(Document and screenshot pointing rows)
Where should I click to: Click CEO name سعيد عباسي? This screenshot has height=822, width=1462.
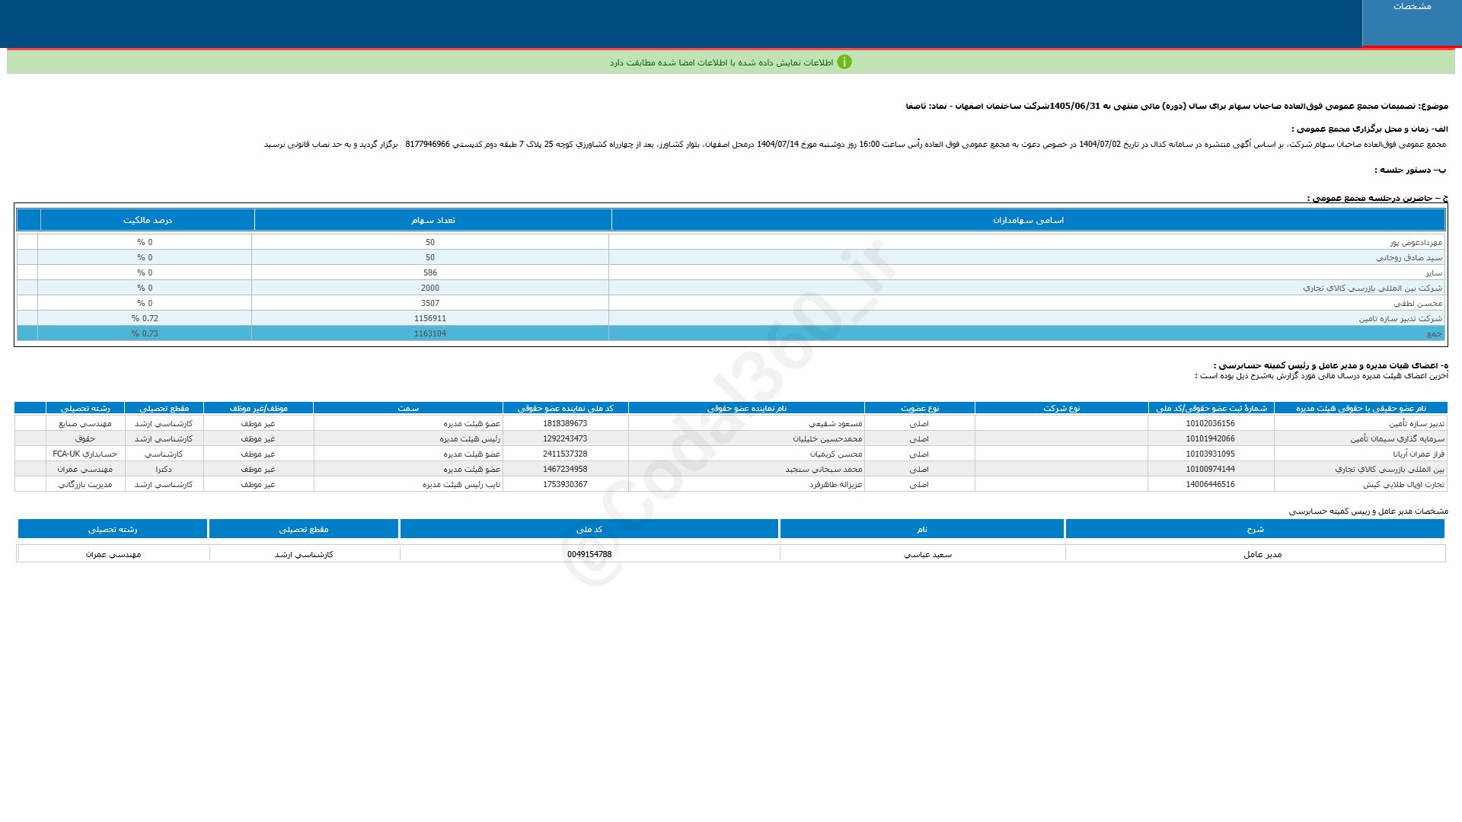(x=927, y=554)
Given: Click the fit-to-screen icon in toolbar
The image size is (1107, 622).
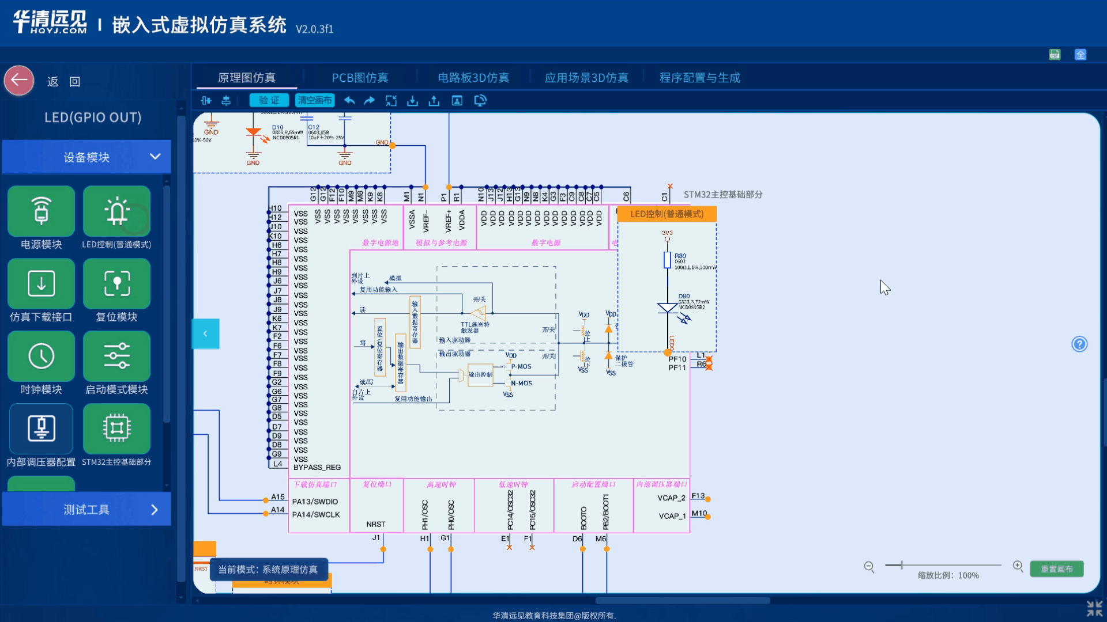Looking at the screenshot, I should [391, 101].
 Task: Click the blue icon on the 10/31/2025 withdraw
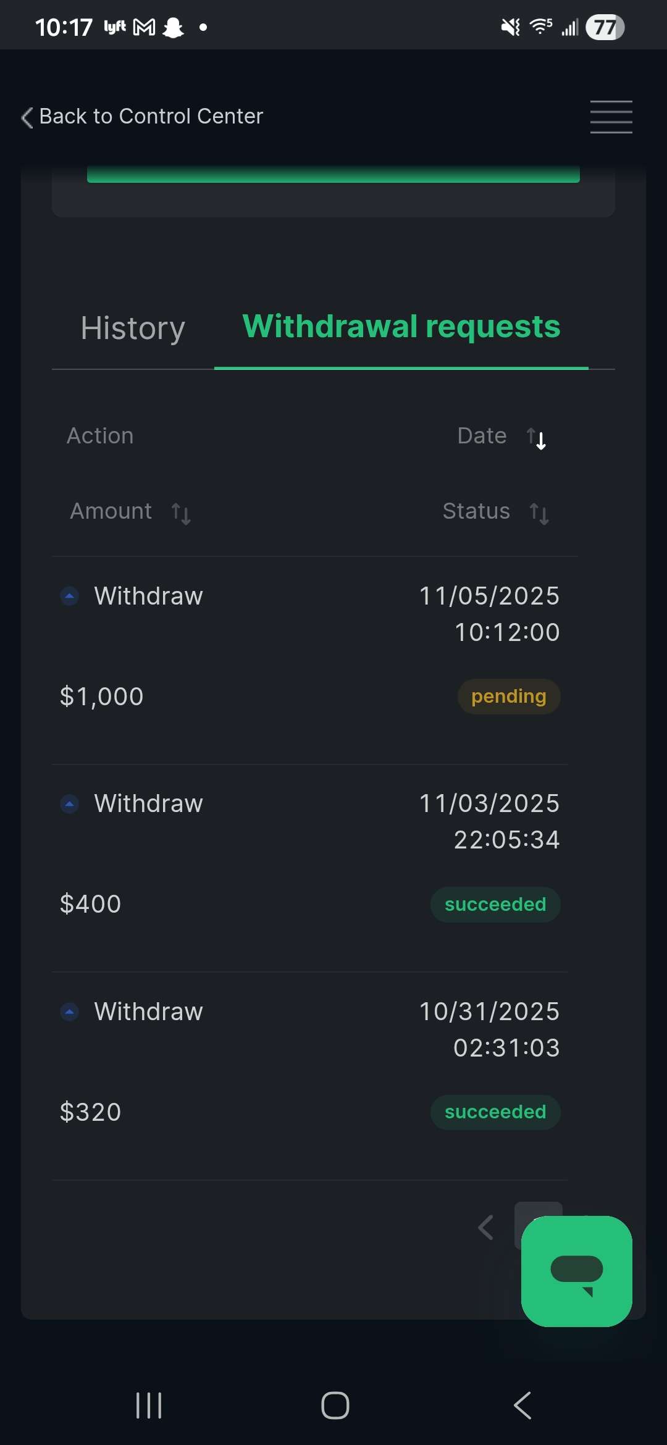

PROMPT => Return every row above word for word, leaving out the pictures.

RESULT OF THE TASK =>
Where should I click to: Click CEO name سعيد عباسي? This screenshot has height=822, width=1462.
(x=927, y=554)
Given: Click the fit-to-screen icon in toolbar
The image size is (1107, 622).
Looking at the screenshot, I should [391, 101].
 Task: Click the blue icon on the 10/31/2025 withdraw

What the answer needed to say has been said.